Can someone confirm this as a RIC VII Heraclea 93,
on Helvetica's it should have a "plain, ladder shaped diadem with dots",
but I haven't found one with the diadem as mine.
Your coin is
RIC 94 - that's a classic rosette diadem with alternating pairs of laurel leaves and rosettes, with a larger brooch-like element at the forehead.
RIC VII does a horrible job of classifying diadems, lumping them all into the plain/pearl/rosette categories. The reality is that at
Heraclea alone there are around a dozen diadem variations of one degree or another (none of which are pearl).
I think what
RIC was trying to capture (or at least should have been trying to) with the basic plain vs rosette dichotomy is the fact that when the diadem was first introduced it was of one structural form - either a plain band, or of a boxy (ladder-like) construction - these all being "plain" diadems, then a few years later it switched to a different structural form - the laurel and rosette with forehead brooch-like element, this being the "rosette" diadem (referred to in
RIC VIII, where it sees continued usage, as "laurel & rosette" diadem). On Constantine's gold and silver coinage these early/plain and later/rosette forms are quite distinct.

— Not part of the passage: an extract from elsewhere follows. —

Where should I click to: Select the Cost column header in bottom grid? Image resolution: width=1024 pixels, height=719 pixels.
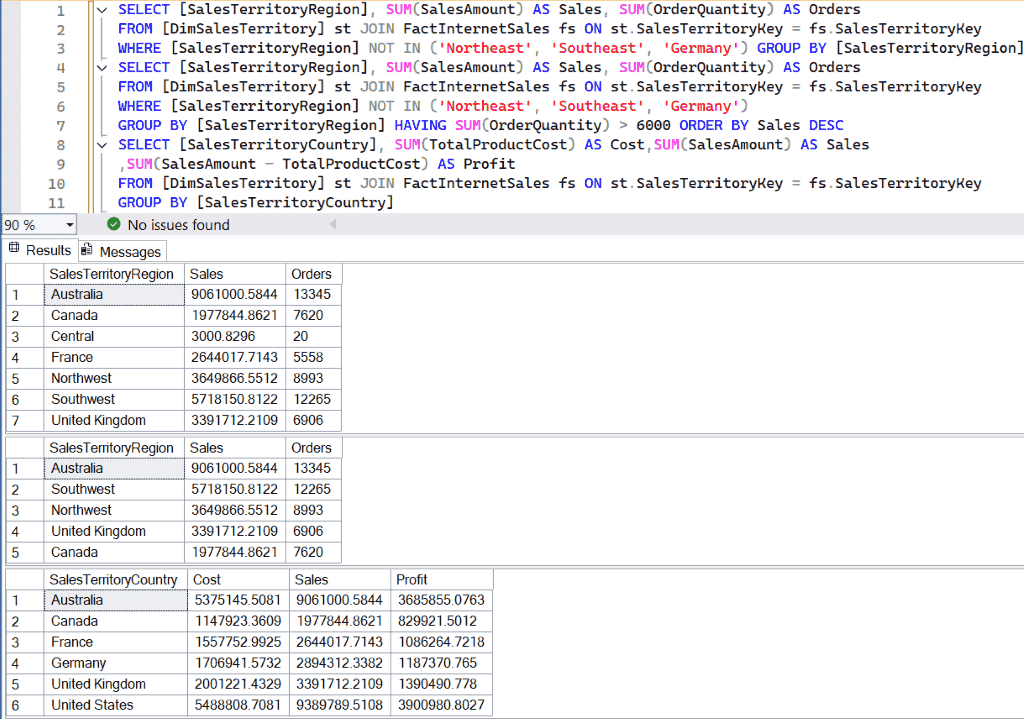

The trouble is that on Constantine's bronze coinage - especially at the eastern mints surrounding
Constantinople - there are a very large variety of "plain" diadems (some with components that, absent guidance from
RIC, one might think could/should be described as "rosettes"), and secondly the transition from plain to true rosette diadems involves a number of transitional forms that therefore don't fully belong in either category.